I held off from listening to the new David Bowie single for as long as I could. I wanted the media noise to die down and to make up my own mind. But I was also worried about being disappointed. Like the retired boxer’s ill-judged comeback, or the faded matinee idol who can’t resist another movie, there was a distinct possibility that Bowie had lost it, or was finally a man out of time. The longer I kept away from ‘Where Are We Now?’, the longer Bowie’s spell would remain intact.

Digitised... Bowie and friend reminisce about the old Berlin days.
But when I finally took the plunge, I was relieved. The song itself had a haunting, elegiac quality, an evocation of lost love and lost times. Where once Bowie cut up random phrases to create an overblown world of sci-fi fantasy and psychodrama, here we had low-key fragments of memory — faraway places and faraway people, faded and muffled. The man’s many masks had been removed at last… he was seemingly speaking from the heart rather than through some artfully constructed character.
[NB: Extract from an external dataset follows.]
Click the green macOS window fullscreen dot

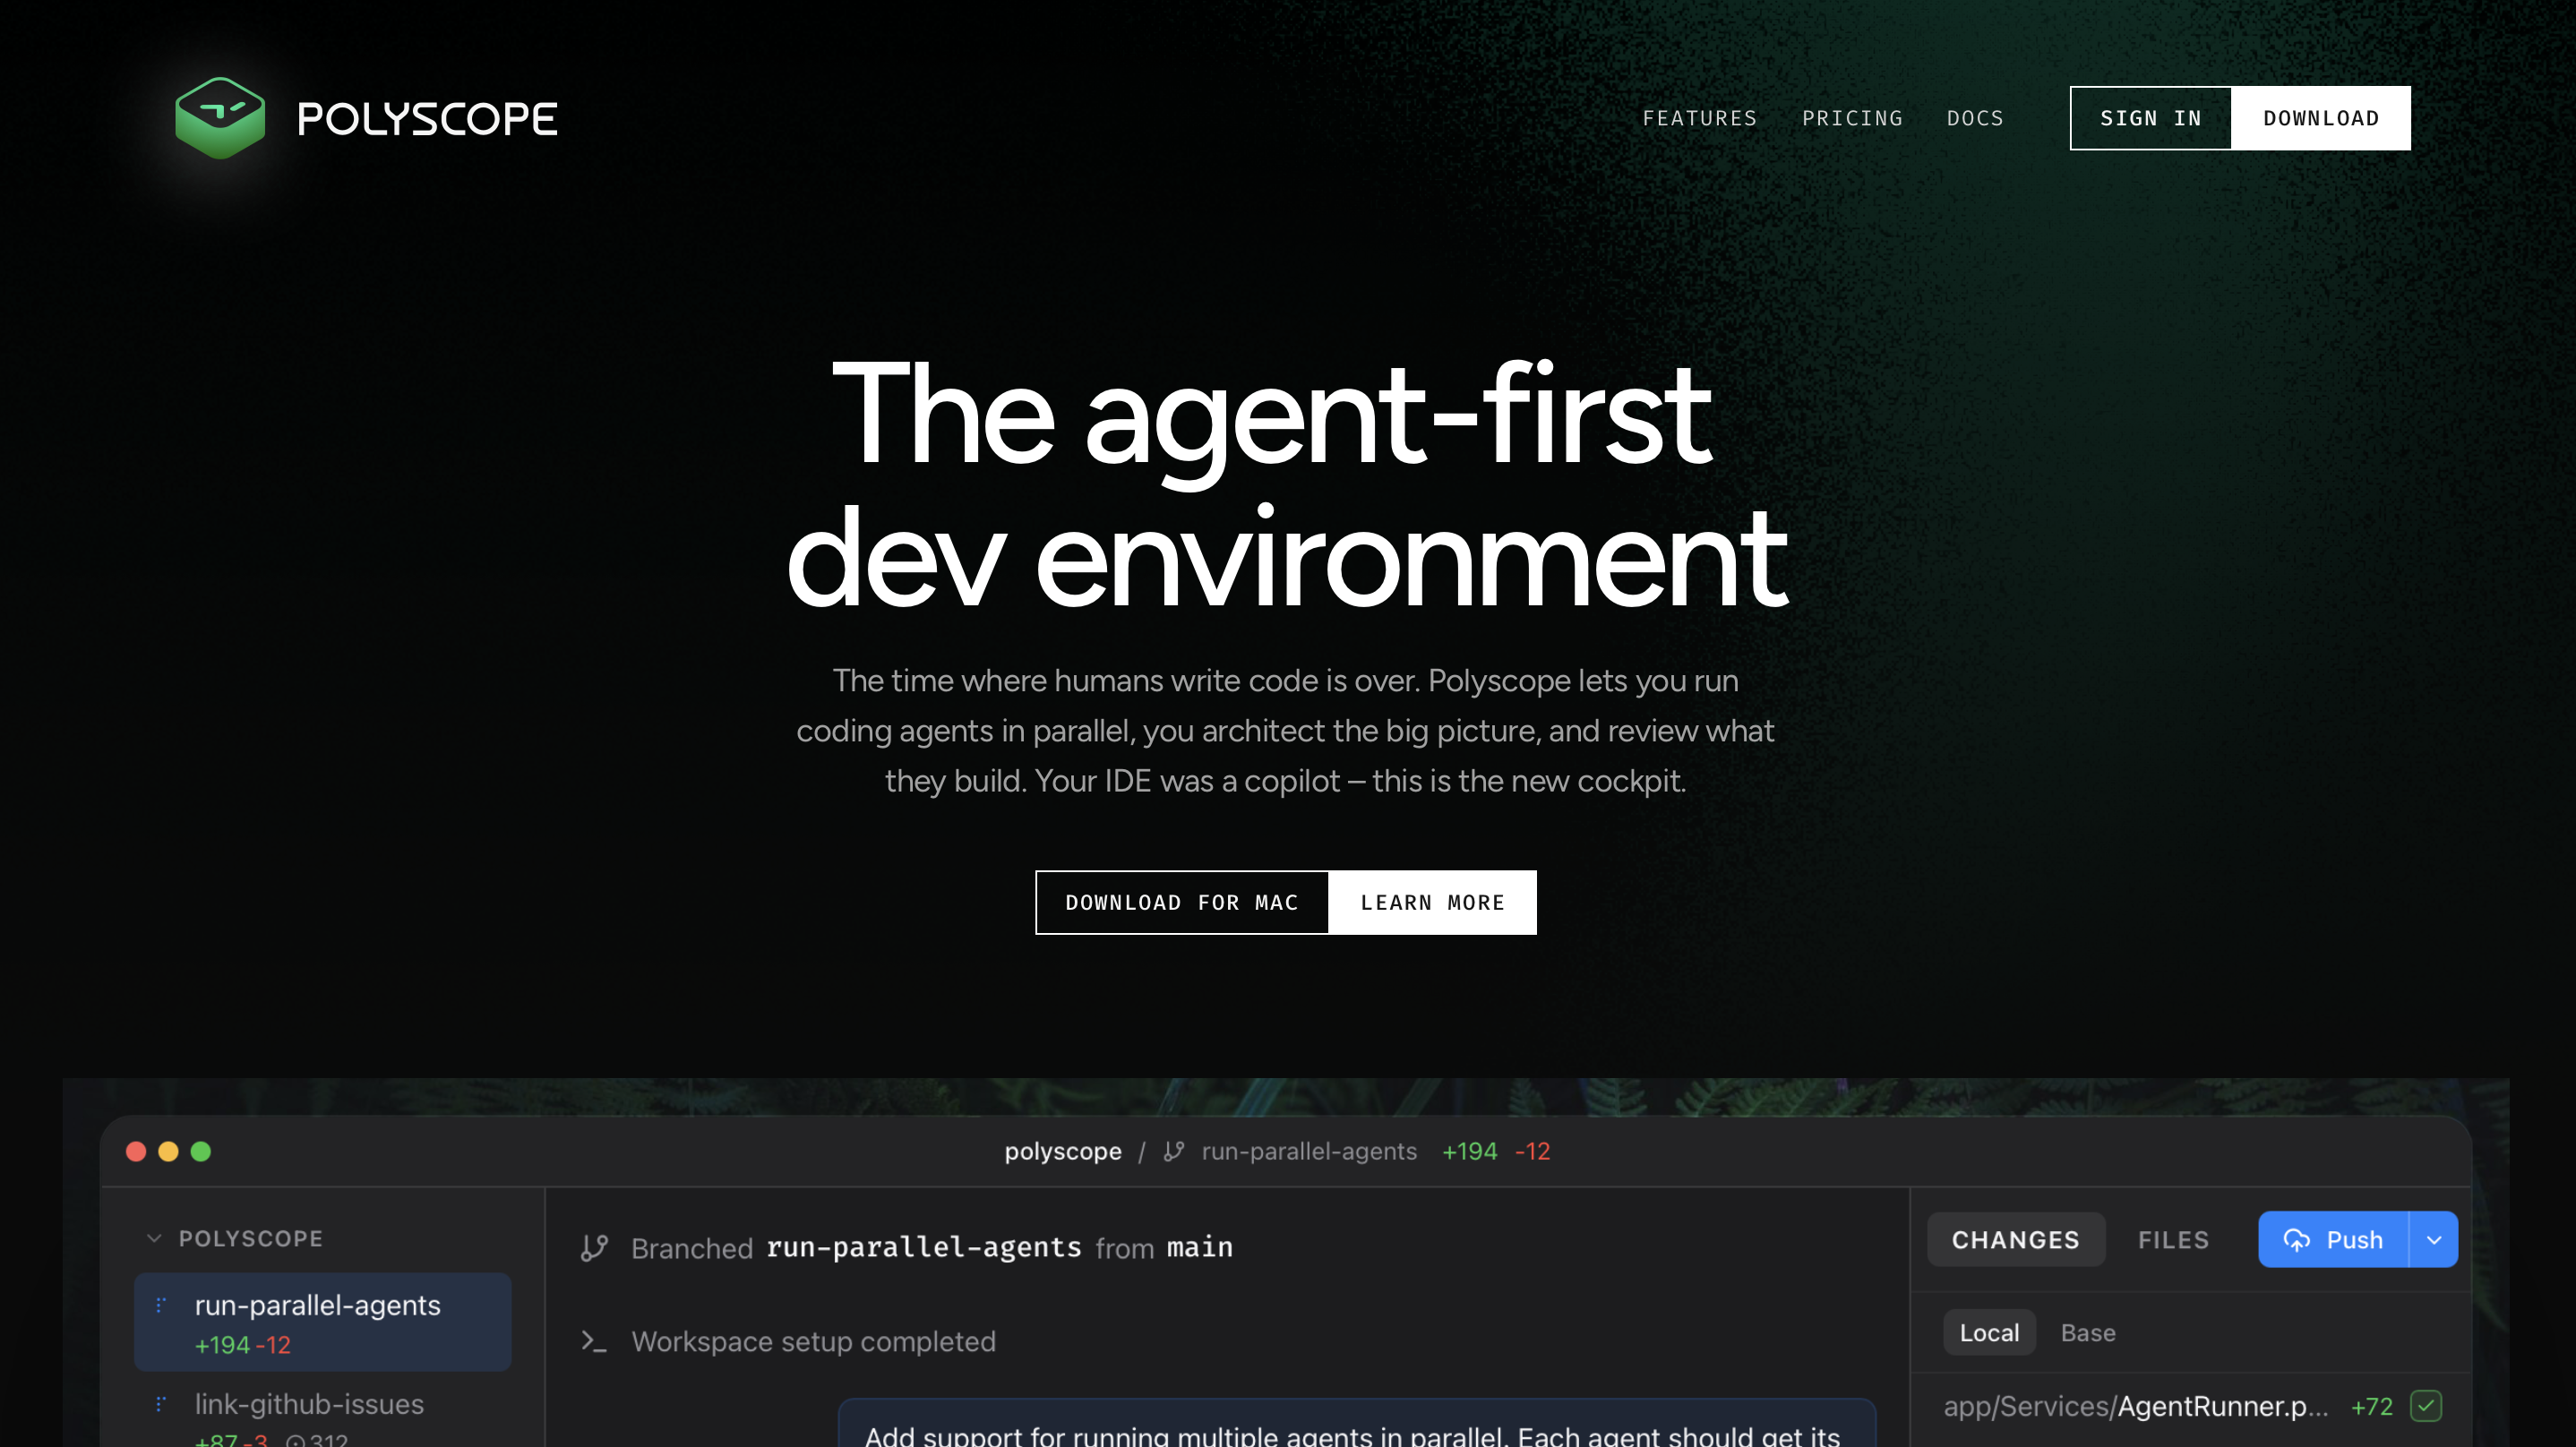[201, 1151]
All rather beautiful and touching.

The promo video, by US director Tony Oursler, was also intriguing. Nothing slick, nothing flashy, nothing rock ’n’ roll. Two faces tightly and crudely cut out, with a knitted fingerless glove for a body, sitting on a table strewn with mementos. On the right Bowie singing, on the left an an anonymous woman looking out passively. A mirror behind them screens grainy black-and-white footage of 1970s Berlin. The lyrics are tapped out in a gnarly typewriter font as they’re sung; clearly, we’re meant to take in the words. This is more art school than MTV — raw, home made, curious, slightly ugly and unnerving. Eschewing his trademark showmanship, Bowie speaks in a whisper, but we still listen.
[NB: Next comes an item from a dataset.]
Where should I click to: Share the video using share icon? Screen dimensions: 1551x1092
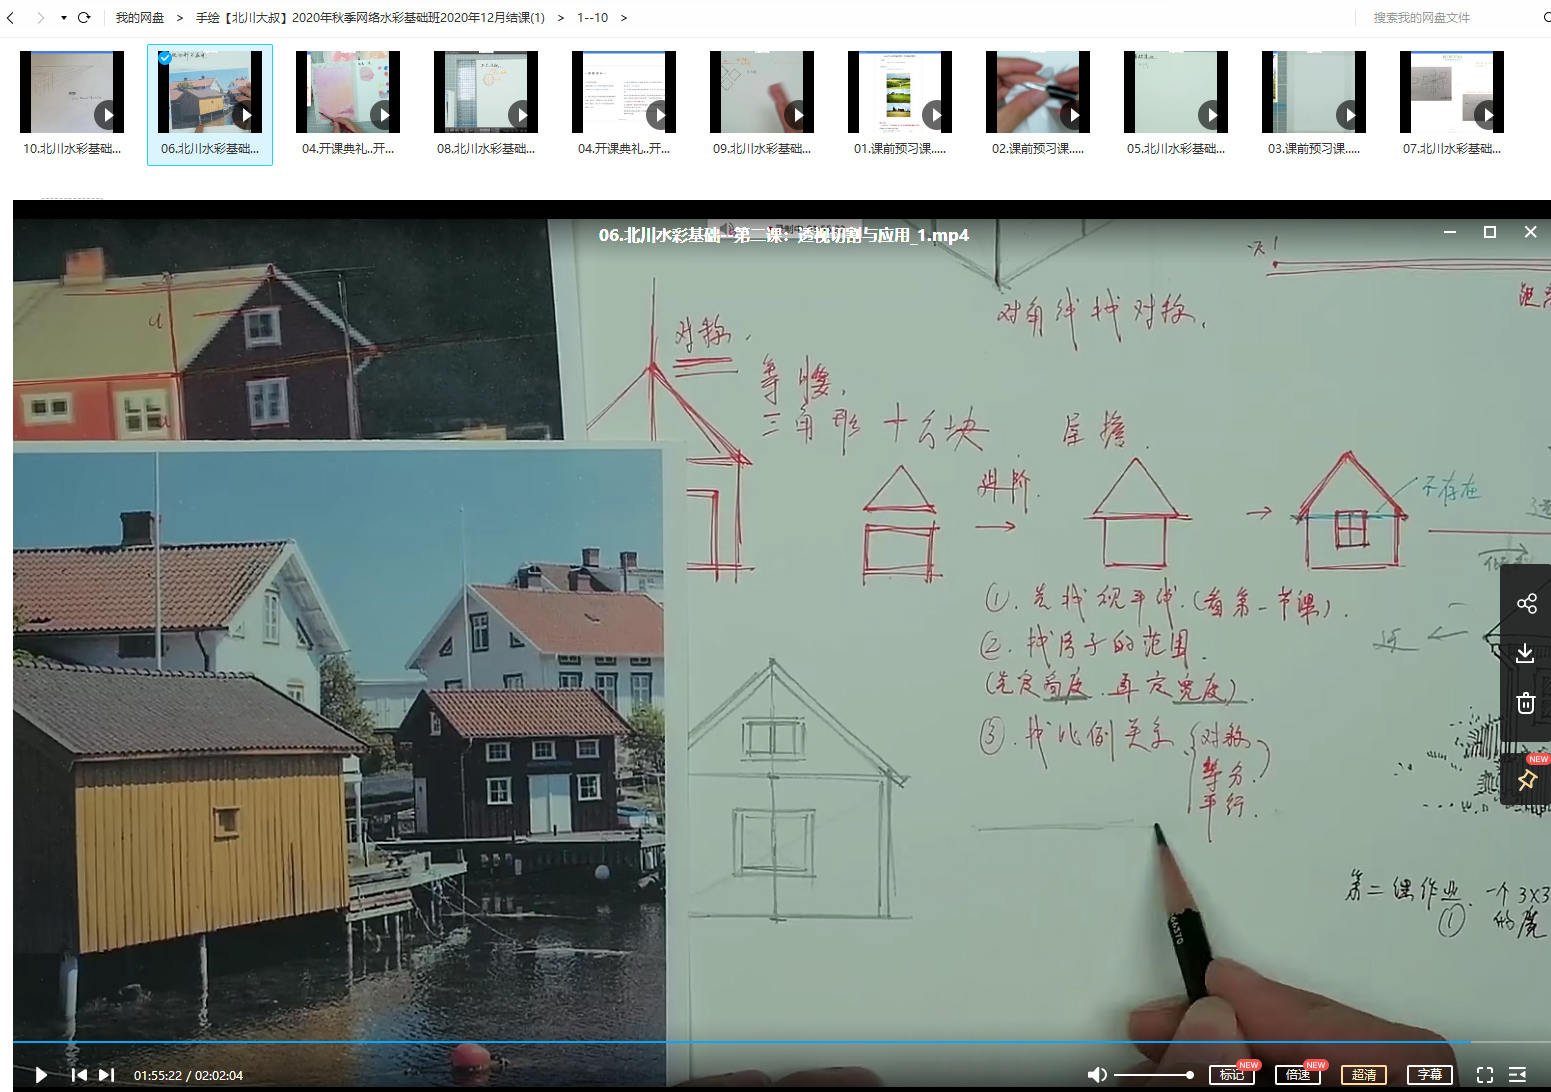coord(1526,603)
Next... don’t mention dolphins swimming. 
Which brings me on to Jonathan Barnbrook’s cover design for Bowie’s forthcoming album, ‘The Next Day’. Lambasted for being “lazy” and “ugly”, its vociferous online critics have missed the point entirely. In fact, this is a spectacular coup, a masterful piece of anti-design that has sparked astonishing debate and controversy two months ahead of the album’s release.
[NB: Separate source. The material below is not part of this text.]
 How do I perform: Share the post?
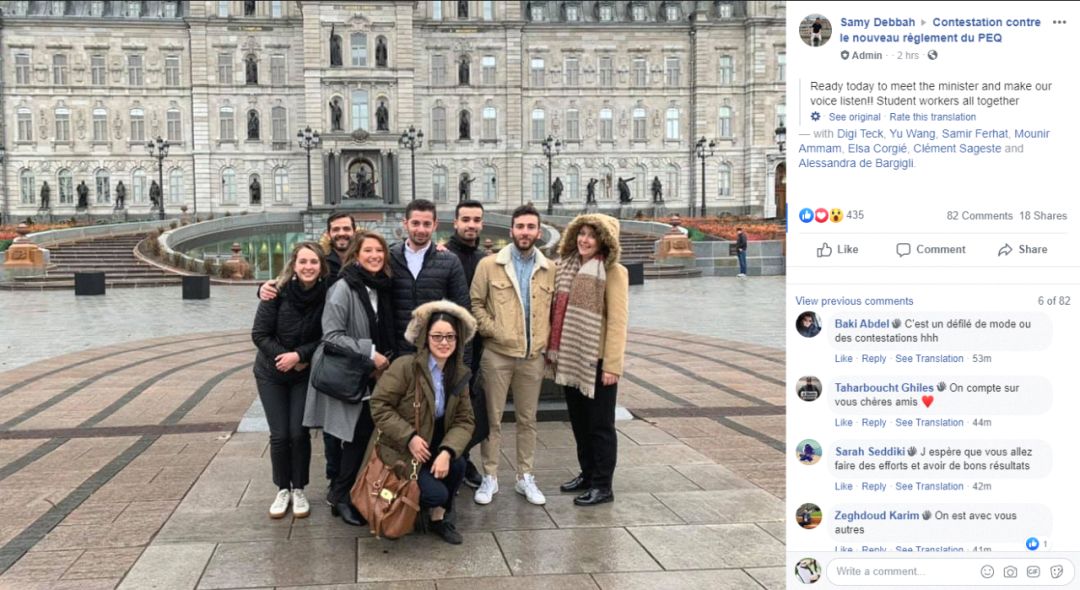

Barnbrook has simply taken the cover of Bowie’s 1977 album “Heroes”, and placed a white square in its centre. The new album title sits in this square, set in a new Barnbrook-designed sans font called Doctrine. Meanwhile, the word “Heroes” on the original image behind has been struck out.

The design is by no means a thing of beauty, but there’s no denying it’s bold, brave and original. As a simple visual metaphor, it speaks eloquently of moving on, while never quite being able to escape the past. There’s something almost sacrilegious about defacing a classic LP design, an echo of Barnbrook’s design for Bowie’s 2002 album ‘Heathen’, which featured vandalised works of art. However, the graphic defilement of ‘The Next Day’ has a more casual brutality — a rudimentary address sticker slapped over a seminal piece of rock iconography. The Doctrine font too is a deliberate piece of undesign, far less showy or politically charged than most Barnbrook typefaces, so it doesn’t distract from the central idea.

Of all Bowie’s album covers, the choice of “Heroes” as a backdrop was inspired — the second in the so-called Berlin trilogy, with a striking black-and-white portrait by Masayoshi Sukita, this was Bowie pictured at the height of his creative powers. “We could be heroes, just for one day”... but now, slaves to the inevitability of time, we’ve moved on to the next.